Ficam as lembranças e sobra esperança por um 2010 ainda mais cheio de realizações - e naturalmente mais corrido. Não posso reclamar: como disse em um post passado, as coisas simplesmente...ACONTECERAM. E tudo isso é apenas o começo, porque no meu pulso, o meu relógio continua a sua jornada sem parar jamais.

quinta-feira, 3 de dezembro de 2009

Rego de Freitas

Eu e Rita ficamos observando ela, amarrotada, ajeitando a prótese de silicone sob o extravagante sutiã de renda. Jogou o cabelo de lado e puxou a imensa mala de rodinhas, comprometendo o insinuante rebolado enquanto caminhava. Okay, tinham os imensos sapatos salto 15, tipo agulha, e a calçada esburacada que não ajudavam muito.

- Uau, como ela aguenta? - exclamou Rita, incrédula.
- Não sei, mas ele aguenta. - respondi.

Os traços masculinos forçadamente escondidos em uma maquiagem pesada e o cabelo negro, ralo e crespo, liso e loiro, artificialmente óbvio. O gogó protuberante, as pernas mal depiladas, o braço peludo descolorido. O que ela esperava de São Paulo? Por que seus olhos brilhavam tanto?

Fomos preconceituosos, assumo. Não pelo que ele era, mas por aquilo que ela poderia fazer. A imaginamos parada em uma esquina qualquer se vendendo por alguns trocados. Mas que valor ela teria? Fizemos um cálculo rápido, simples. Materialistas!

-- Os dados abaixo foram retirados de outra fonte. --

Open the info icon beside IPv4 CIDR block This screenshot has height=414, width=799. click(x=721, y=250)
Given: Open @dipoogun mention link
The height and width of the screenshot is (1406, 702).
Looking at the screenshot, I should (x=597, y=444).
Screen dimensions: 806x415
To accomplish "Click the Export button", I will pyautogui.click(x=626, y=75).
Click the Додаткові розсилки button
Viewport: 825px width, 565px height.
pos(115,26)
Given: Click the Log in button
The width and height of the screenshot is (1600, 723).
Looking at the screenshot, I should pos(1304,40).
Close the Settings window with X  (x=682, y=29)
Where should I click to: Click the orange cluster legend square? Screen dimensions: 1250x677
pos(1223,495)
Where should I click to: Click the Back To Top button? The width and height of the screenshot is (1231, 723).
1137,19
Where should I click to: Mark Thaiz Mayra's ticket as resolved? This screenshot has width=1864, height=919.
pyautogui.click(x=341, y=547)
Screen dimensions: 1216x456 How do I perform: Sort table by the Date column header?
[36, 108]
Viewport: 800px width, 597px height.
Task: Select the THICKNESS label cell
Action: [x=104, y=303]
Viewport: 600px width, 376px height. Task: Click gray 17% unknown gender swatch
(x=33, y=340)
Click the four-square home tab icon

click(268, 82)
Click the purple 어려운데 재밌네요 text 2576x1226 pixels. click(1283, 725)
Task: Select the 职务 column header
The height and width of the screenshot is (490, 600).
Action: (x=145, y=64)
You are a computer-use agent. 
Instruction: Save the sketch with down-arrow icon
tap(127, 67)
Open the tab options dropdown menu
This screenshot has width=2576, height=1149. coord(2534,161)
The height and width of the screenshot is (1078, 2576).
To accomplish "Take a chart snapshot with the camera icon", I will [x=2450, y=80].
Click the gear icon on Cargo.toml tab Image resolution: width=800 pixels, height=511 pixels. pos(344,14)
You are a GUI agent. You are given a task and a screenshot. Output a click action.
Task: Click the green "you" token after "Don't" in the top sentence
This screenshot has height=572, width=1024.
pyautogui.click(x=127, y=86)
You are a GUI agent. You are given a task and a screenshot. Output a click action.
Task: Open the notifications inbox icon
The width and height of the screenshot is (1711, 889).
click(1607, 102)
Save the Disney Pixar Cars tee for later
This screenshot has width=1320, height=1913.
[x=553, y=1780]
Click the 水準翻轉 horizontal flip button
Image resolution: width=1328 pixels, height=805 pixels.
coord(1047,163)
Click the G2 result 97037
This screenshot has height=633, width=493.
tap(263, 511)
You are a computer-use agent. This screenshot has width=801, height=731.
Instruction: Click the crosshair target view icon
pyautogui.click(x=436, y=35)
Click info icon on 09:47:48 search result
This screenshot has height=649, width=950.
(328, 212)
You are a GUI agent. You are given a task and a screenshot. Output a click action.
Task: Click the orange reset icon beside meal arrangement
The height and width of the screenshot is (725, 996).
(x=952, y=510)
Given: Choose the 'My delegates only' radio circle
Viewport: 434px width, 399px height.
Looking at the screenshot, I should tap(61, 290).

- Certeza, amigo! Ela passará fome...
- Talvez.
- Ou ela vai viver, bem, você sabe... Sem nem cinco minutinhos para café da manhã, almoço ou jantar.
- Que maldade!
- Sim, a ela e aos outros. Que maldade de vida!

Talvez ela tenha percebido nossos olhares. Fomos indiscretos, invasivos, maldosos. Ela não deu a mínima e, antes que entrasse no táxi, amassou o chiclete velho com a ponta dos dedos e jogou bem nos nossos pés. Sem carolice, mas uma imundice.

terça-feira, 1 de dezembro de 2009

Segunda chance

Há tempo para tudo e, contudo, não há tempo para nada. Temos que ser pacientes, temos que nos movimentar. Temos que esperar e fazer acontecer.

Não sei se paro, não sei se corro, na dúvida espero, em marcha lenta. Evito assim choques bruscos, colisões fatídicas. Evito ser ultrapassado por todos. Não sou o coelho, tampouco a tartaruga. O que eu sou? O que nós somos?

Seja você mesmo, não se esponha em demasia. Chore, mas sem soluçar; sorria, mas sem gargalhar; viva, mas sem viver... mais ou menos por aí? Pedem moderação, exigem atitude. Acostumamos a ser incoerentes e dúbios, adaptáveis para os otimistas. Dançamos conforme a música, esperamos pelo grande momento e não suportamos a ideia da vaia. Precisamos do aplauso, do bis.

Dá para começar tudo de novo? E se desse? O que faríamos? Em que iríamos nos contradizer?